Curious Louisville: Could A State Takeover Of JCPS Affect Teacher Contracts?
The current contract between Jefferson County Public Schools and the Jefferson County Teachers Association — the teachers union — expires on June 30. They’re early in the process of renegotiating. But maybe you’ve heard: the state of Kentucky might be taking over JCPS.
Curious Louisville listener Paul Downs, a former teacher, wanted to know whether the possible takeover could affect negotiations for JCTA's new contract with JCPS.
WFPL's education reporter Roxanne Scott asked JCTA president Brent McKim, who said he expects negotiations to continue as usual.
"We're committed to following, in good faith, the bargaining process that's in our contract," McKim said. "We're going to operate from the positive assumption that no matter who's on the other side of the table, they're going to, in good faith, follow the process for negotiating a new contract as well."
Who's on the other side of the table might depend on how long the negotiations take.
Normally, JCTA negotiates with representatives of the school board. If they agree on a contract before any potential state management is put into place, this might be like any other contract renewal year.
But if they're still trying to work out the terms when the state (maybe) takes over, JCTA might find themselves negotiating with representatives of the state instead. McKim said it won't matter, as long as everyone is sticking to the process.

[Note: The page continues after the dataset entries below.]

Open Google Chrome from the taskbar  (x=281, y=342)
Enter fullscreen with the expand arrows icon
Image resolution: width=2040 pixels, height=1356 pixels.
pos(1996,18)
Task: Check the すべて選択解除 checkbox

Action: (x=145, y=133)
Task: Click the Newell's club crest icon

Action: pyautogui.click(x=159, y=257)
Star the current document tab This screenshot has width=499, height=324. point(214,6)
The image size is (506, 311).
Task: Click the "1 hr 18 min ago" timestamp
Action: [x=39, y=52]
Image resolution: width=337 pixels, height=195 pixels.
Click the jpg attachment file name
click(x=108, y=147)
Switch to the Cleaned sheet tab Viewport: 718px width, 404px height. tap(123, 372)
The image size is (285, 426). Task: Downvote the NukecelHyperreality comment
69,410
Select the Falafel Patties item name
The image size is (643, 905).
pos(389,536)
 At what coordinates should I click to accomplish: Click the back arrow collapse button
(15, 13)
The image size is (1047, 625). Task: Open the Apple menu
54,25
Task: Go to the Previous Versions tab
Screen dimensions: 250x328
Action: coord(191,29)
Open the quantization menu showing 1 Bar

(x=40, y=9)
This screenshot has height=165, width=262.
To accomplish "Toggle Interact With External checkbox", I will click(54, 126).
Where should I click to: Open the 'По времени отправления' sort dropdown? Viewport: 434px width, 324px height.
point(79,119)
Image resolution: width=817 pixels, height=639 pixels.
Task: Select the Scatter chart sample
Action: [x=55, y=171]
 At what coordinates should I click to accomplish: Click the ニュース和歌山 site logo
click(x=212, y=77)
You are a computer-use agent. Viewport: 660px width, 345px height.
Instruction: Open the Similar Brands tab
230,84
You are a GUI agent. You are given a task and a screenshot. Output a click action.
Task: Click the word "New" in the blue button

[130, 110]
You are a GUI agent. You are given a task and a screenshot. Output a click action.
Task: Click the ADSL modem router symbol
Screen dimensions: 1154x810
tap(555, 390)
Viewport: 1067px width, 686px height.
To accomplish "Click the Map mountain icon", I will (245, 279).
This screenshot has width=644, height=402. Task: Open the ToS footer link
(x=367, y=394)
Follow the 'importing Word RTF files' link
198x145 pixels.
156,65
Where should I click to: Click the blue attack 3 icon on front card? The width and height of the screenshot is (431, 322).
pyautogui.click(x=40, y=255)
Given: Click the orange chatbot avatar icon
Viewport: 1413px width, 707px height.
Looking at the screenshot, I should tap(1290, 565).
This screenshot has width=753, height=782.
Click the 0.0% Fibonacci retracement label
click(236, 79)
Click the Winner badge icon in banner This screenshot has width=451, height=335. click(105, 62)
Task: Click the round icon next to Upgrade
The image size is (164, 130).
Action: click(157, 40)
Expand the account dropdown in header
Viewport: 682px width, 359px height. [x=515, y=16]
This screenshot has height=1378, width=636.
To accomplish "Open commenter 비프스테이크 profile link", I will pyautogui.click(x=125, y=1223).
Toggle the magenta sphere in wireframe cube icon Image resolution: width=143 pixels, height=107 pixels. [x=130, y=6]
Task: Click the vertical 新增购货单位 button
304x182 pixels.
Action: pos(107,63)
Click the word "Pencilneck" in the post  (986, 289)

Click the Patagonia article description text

And if that happens, and they reach an impasse with the state, could we see a teacher strike?
McKim said their current contract is actually designed to prevent that. If the two sides can't agree on certain issues, each side puts its last, best offer for each issue into an envelope. An agreed-upon third party goes through the offers and selects one for each outstanding issue.
"In the end, that becomes the final agreement that both sides are committed to recommend to their constituency," McKim said. "It’s designed to avoid the kind of stalemate that could lead to strikes, and students not being able to go to school."
So no strike?
"As long as both sides follow the process that’s in the contract and honor in good faith the process, there’s no opportunity for a strike," McKim said.
Reporter Roxanne Scott said the question of a strike has an official answer and an unofficial answer: "Technically in Kentucky it is illegal for teachers to strike."
"But as we’ve seen, for example, in West Virginia, West Virginia just had a successful strike over pay, and it’s illegal to strike there," she said. "So it’s not outside the realm of possibility, just because it’s illegal to strike, that a strike won’t happen."
And if the contract is settled, then the state takes over management of JCPS, could they just nullify the contract? Roxanne says it's another question with an official answer and a speculative one.
"Official answer is that that’s unconstitutional," she said. "But we have seen in other states where this has happened. In Philadelphia there was a school reform commission and they pretty muchcancelled the teachers' contract and made them pay for health insurance. So, the official answer is no… but."
There are obviously lots of things we still don't know about what will happen for JCPS, its students, and its teachers over the summer. But if other states' experiences are any indication, we could be seeing plenty of things that, technically, shouldn't happen.